(Dataset entries)
Start of Block

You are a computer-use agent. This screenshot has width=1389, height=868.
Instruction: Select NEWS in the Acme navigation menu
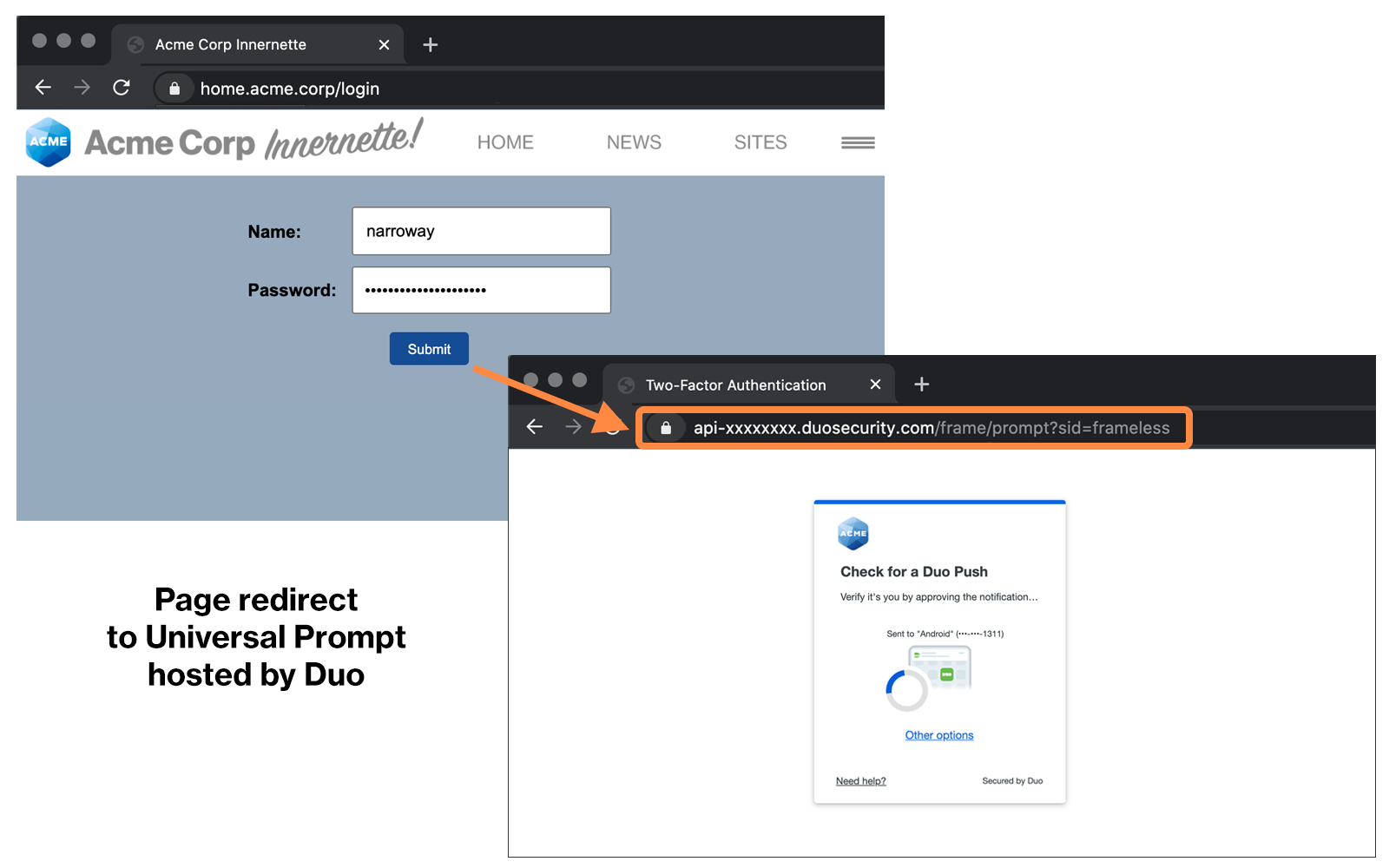click(633, 141)
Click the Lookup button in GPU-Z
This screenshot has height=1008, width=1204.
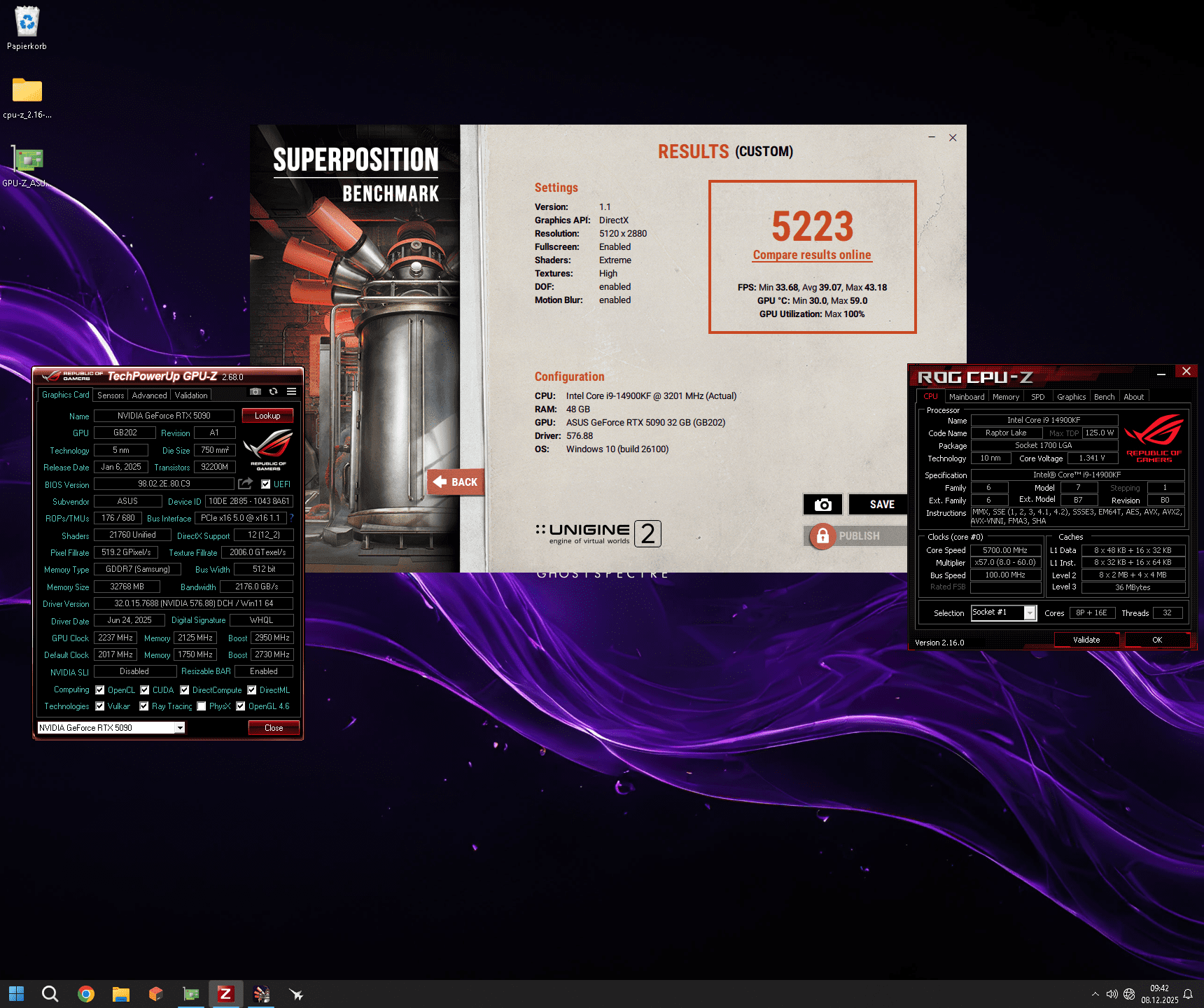point(267,415)
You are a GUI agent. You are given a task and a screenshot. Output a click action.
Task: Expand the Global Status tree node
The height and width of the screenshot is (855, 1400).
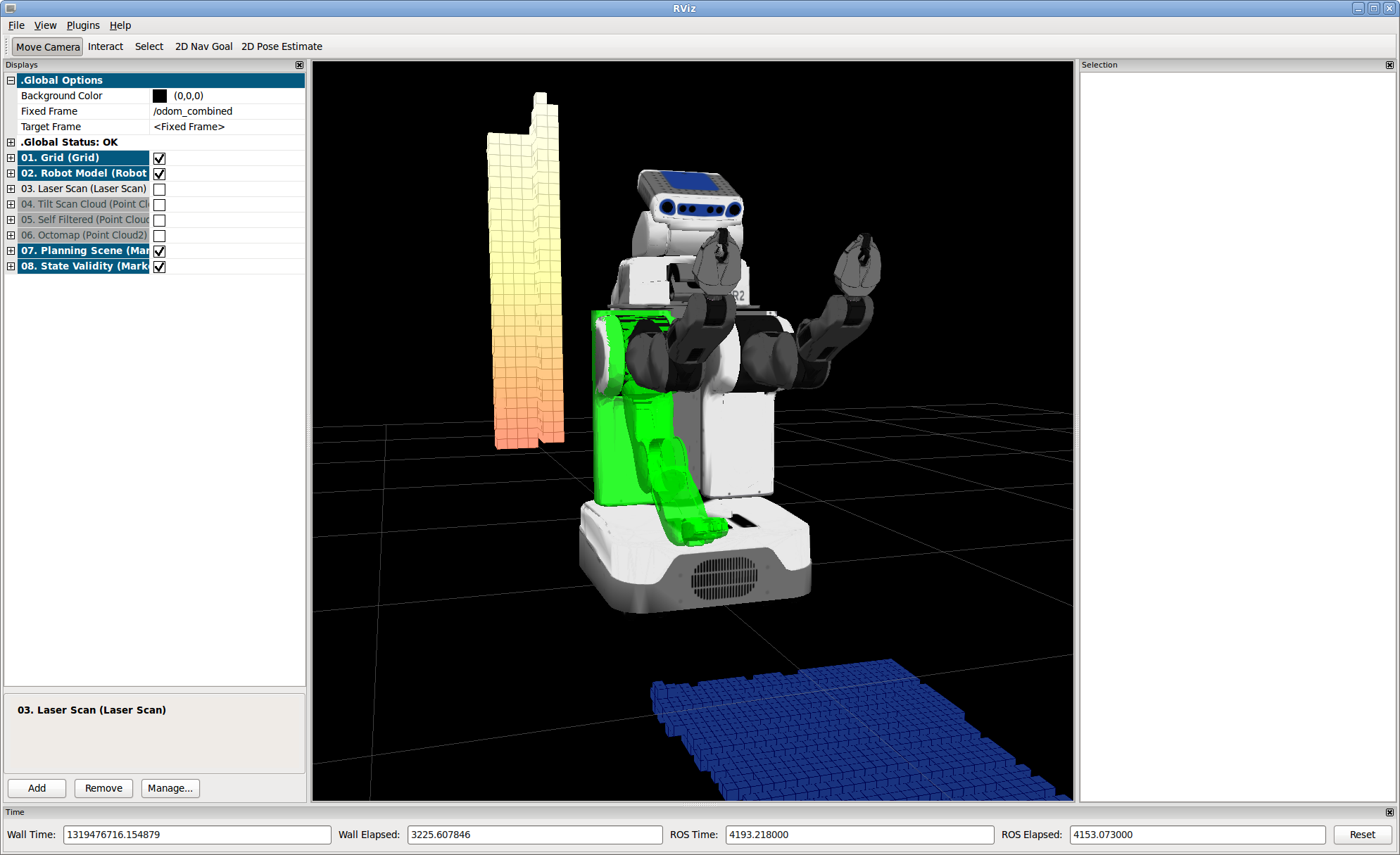[11, 142]
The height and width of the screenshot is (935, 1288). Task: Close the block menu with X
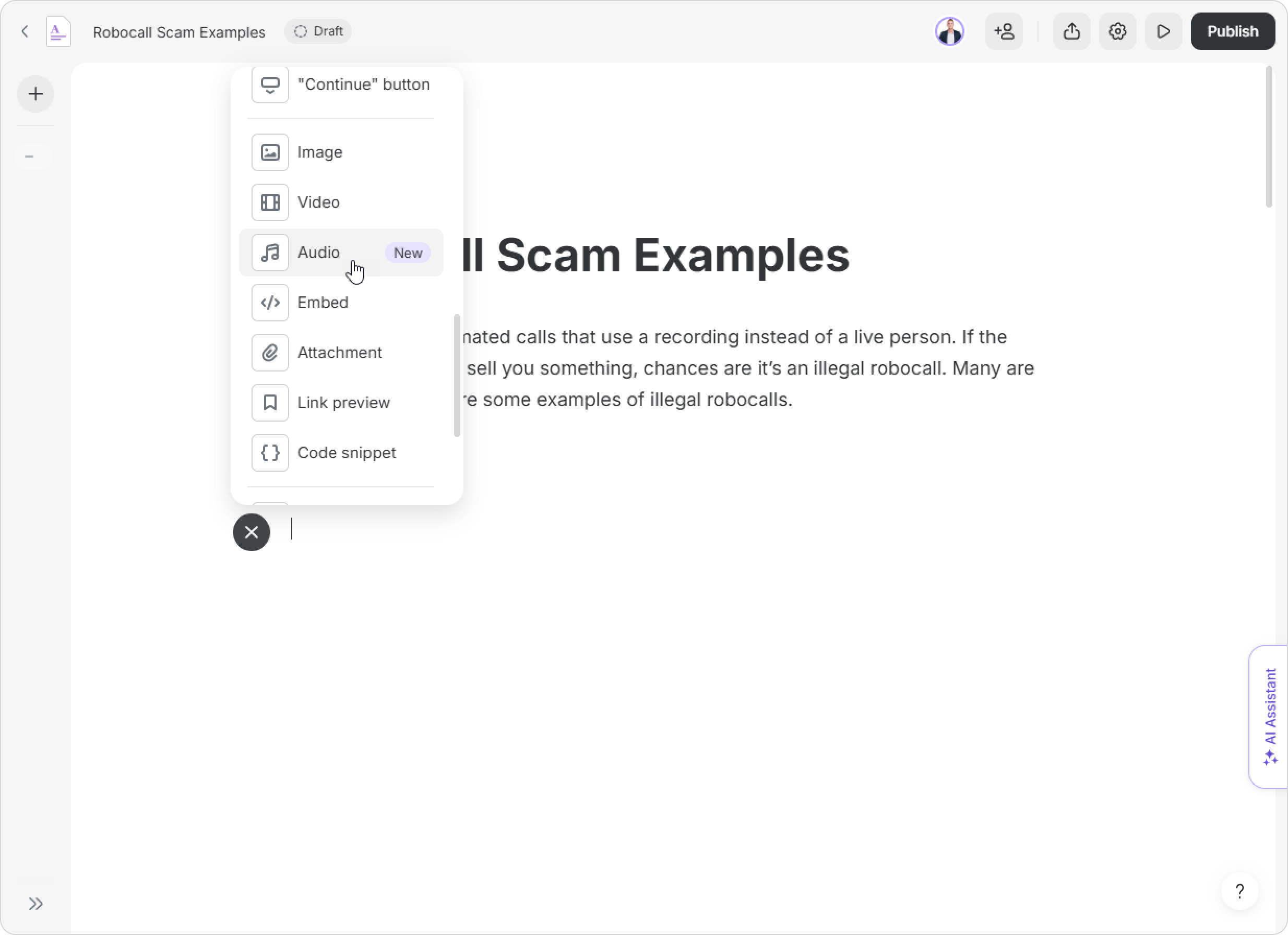[x=252, y=532]
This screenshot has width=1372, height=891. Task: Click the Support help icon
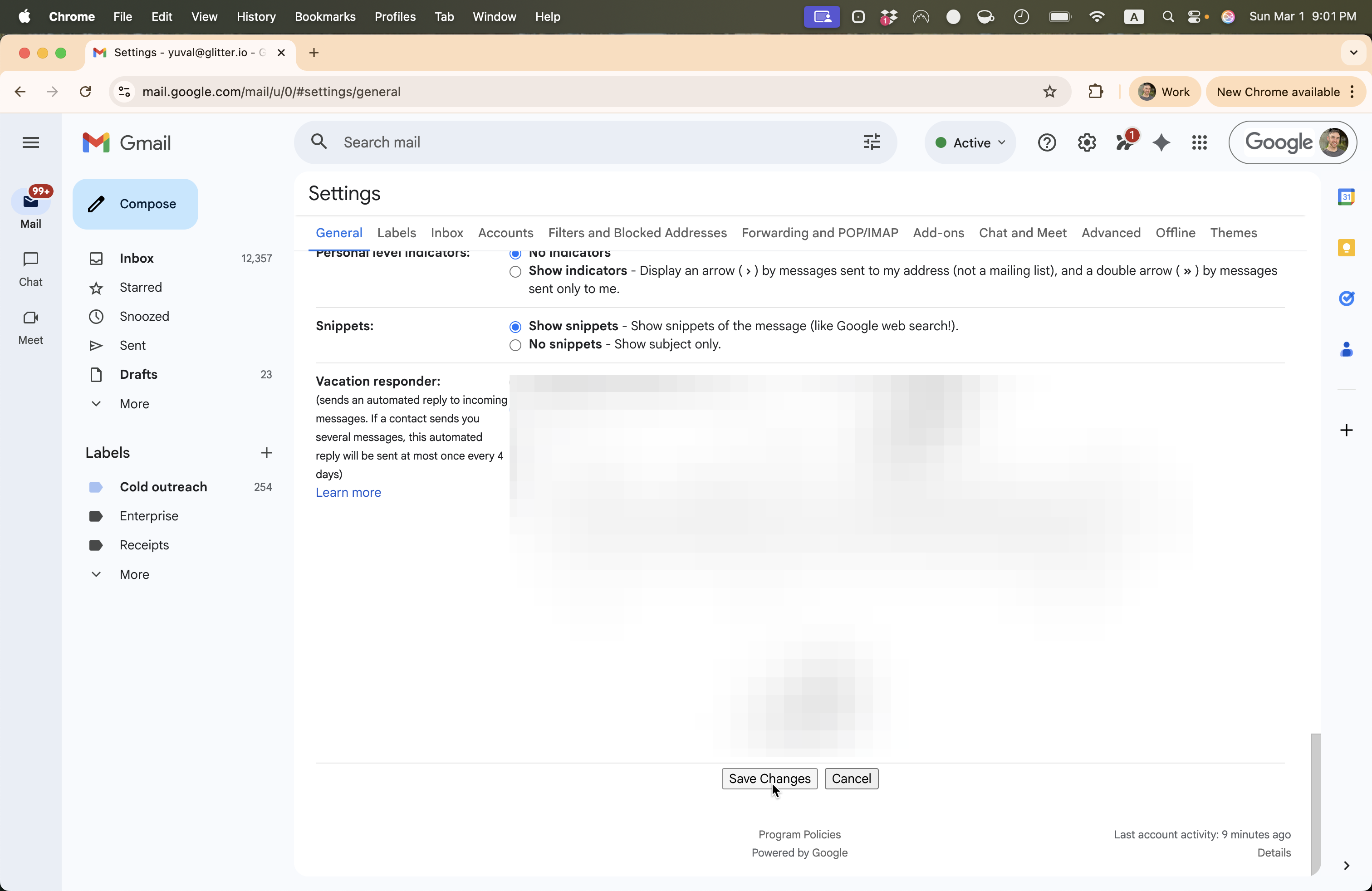1046,142
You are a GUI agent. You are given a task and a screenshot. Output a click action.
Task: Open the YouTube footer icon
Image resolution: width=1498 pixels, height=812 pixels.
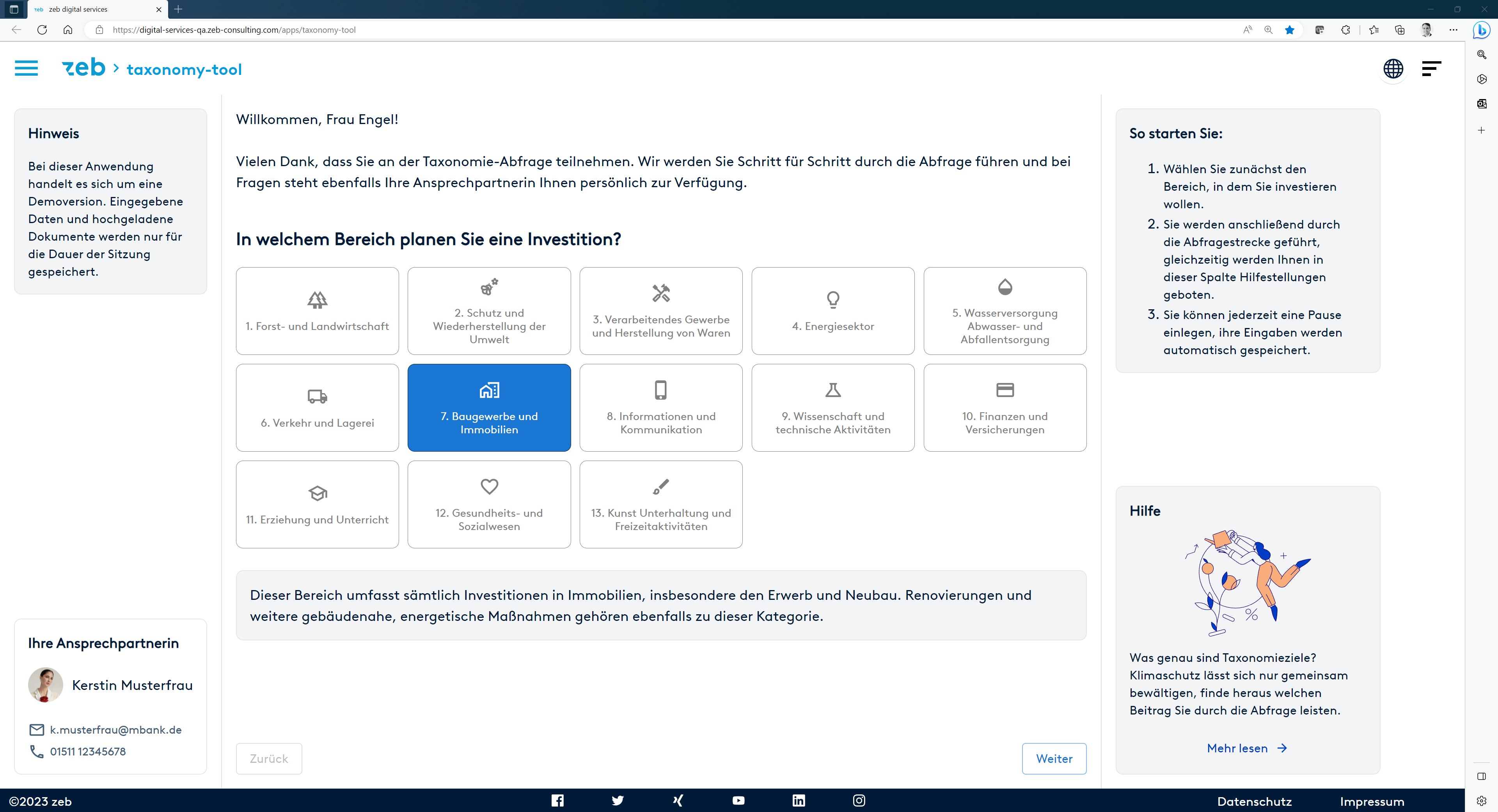pos(738,800)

End of Block

--- What is expected ---
Retype only the lines above from the one with "The height and width of the screenshot is (855, 1400)." through the last, both ends included, keeping every picture out of the copy.

--- Reply ---
The height and width of the screenshot is (855, 1400).
[11, 142]
The height and width of the screenshot is (935, 1288). Task: Close the block menu with X
[x=252, y=532]
This screenshot has width=1372, height=891. Task: Click the Support help icon
1046,142
You are a GUI agent. You are given a task and a screenshot. Output a click action.
Task: Open the YouTube footer icon
Image resolution: width=1498 pixels, height=812 pixels.
pos(738,800)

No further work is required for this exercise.